In Afghanistan, farmers face a tough choice: wheat, fruit or saffron? An IRIN report from Kabul (20 May 2010) says: “Pointing to his flourishing wheat field in the western Afghan province of Herat, Abdullah says he regrets cultivating the crop. Wheat is very cheap,” he told IRIN, adding that he would hardly make 50,000 Afghanis (about US$1,050) from his two hectares. “I won’t be able to feed my family properly with this income.” Several farmers contacted by IRIN in Helmand, Kandahar and Balkh provinces had similar sentiments. Wheat is considered a strategic crop and a staple food, but imports are always required, even when there is a bumper harvest. About seven million (over 24 percent of the country’s estimated 27 million population) are food-insecure and many others are highly vulnerable to food price fluctuations, according to aid agencies.”

Here is the announcement from the US Department of Agriculture: “US farmers, ranchers and producers are poised to achieve $104.5 billion in sales – an $8 billion increase over last year and the second highest level in history.

  • The trade surplus in agriculture is now forecast to reach $28 billion, the second highest ever achieved.
  • The report comes on the heels of an historic six-month pace by U.S. agricultural exports, which shattered records with $59 billion in sales in the first half of the fiscal year and generated a 14 percent increase over the same period last year.

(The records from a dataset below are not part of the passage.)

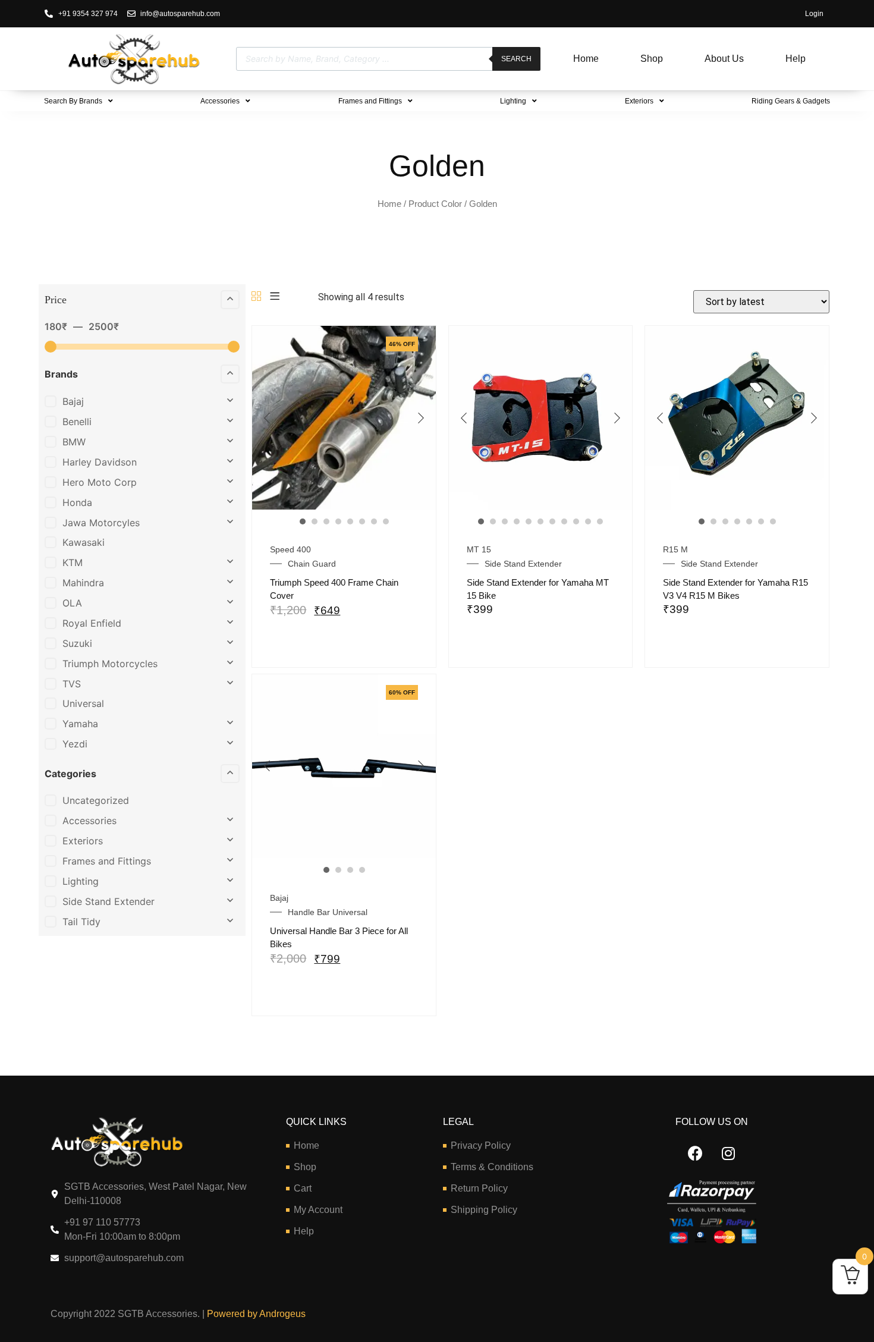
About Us (724, 59)
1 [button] (303, 521)
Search (516, 59)
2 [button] (314, 521)
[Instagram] (728, 1153)
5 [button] (350, 521)
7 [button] (374, 521)
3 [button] (326, 521)
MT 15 (479, 549)
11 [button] (600, 521)
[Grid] (256, 297)
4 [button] (338, 521)
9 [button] (576, 521)
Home (586, 59)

  • U.S. agricultural exports to China grew by nearly $3 billion during the first half of the fiscal year to $10.6 billion, making China the United States’ top market for this period. In total, exports to Asia have reached record highs, led by strong increases in China and Southeast Asia. Other outstanding country and regional customers include the European Union, Turkey, and North Africa.”